Detailed Description

Compute coefficients for high-order reconstruction methods.

Compute the interpolation coefficients needed by high-order (3rd, 4th and 5th) reconstruction methods such as PPM or WENO3. The function PPM_CoefficientsSet() must be called to initialize arrays and compute the coefficients after the grid has been generated.
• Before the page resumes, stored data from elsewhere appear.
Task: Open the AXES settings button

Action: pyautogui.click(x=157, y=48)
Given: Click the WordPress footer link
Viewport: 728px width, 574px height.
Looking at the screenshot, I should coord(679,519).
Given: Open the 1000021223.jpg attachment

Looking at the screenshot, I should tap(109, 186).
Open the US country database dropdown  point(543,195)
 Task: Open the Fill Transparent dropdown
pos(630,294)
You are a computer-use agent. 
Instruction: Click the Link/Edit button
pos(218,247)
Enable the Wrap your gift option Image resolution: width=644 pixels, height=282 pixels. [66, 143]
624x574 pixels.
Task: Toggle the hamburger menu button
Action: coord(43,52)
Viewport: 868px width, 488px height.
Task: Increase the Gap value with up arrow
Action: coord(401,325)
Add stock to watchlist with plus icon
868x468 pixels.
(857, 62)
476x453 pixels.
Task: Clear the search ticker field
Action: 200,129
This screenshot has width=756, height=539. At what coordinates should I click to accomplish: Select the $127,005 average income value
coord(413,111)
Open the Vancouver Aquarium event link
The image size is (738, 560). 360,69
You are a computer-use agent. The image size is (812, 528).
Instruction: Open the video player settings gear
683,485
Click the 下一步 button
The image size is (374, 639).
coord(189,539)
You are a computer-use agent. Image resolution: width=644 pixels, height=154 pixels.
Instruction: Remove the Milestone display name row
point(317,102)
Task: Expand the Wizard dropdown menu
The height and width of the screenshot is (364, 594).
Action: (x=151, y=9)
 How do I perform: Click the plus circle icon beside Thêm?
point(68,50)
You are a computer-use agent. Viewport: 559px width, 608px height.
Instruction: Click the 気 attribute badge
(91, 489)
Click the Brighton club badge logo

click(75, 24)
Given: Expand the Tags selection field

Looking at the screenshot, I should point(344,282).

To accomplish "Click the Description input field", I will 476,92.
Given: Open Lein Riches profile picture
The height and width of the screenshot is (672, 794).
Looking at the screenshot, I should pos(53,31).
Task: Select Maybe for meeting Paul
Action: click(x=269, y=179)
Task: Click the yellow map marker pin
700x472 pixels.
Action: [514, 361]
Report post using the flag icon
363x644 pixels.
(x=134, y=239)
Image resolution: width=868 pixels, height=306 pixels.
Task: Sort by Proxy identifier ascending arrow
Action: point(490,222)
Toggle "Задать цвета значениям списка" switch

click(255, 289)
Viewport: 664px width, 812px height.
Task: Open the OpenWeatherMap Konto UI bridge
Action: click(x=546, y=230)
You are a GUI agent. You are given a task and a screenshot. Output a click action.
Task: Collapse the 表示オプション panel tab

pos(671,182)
The function PPM_CoefficientsGet() can be used at anytime to retrieve the coefficients in a particular direction.

Reconstruction coefficients are computed in different ways depending on the geometry and grid uniformity:

Uniform Cartesian grids: reconstruction coefficients are computed by PPM_CartCoeff().
Uniform curvilinear grids: coefficients are computed in PPM_CoefficientsSet() for radial grids (polar/cyindrical and spherical), by PPM_FindWeights() for meridional spherical coordinate.
Non uniform grids: reconstruction coeffients are always computed by inverting the Vandermonde-like equation (see Eq. [21] in Mignone, JCP 2014) in PPM_FindWeights()

Authors: A. Mignone (migno.nosp@m.ne@p.nosp@m.h.uni.nosp@m.to.i.nosp@m.t)

Date: Dec 29, 2014

Reference

"High-order conservative reconstruction schemes for finite volume methods in cylindrical and spherical coordinates", A. Mignone, JCP (2014), 270, 784.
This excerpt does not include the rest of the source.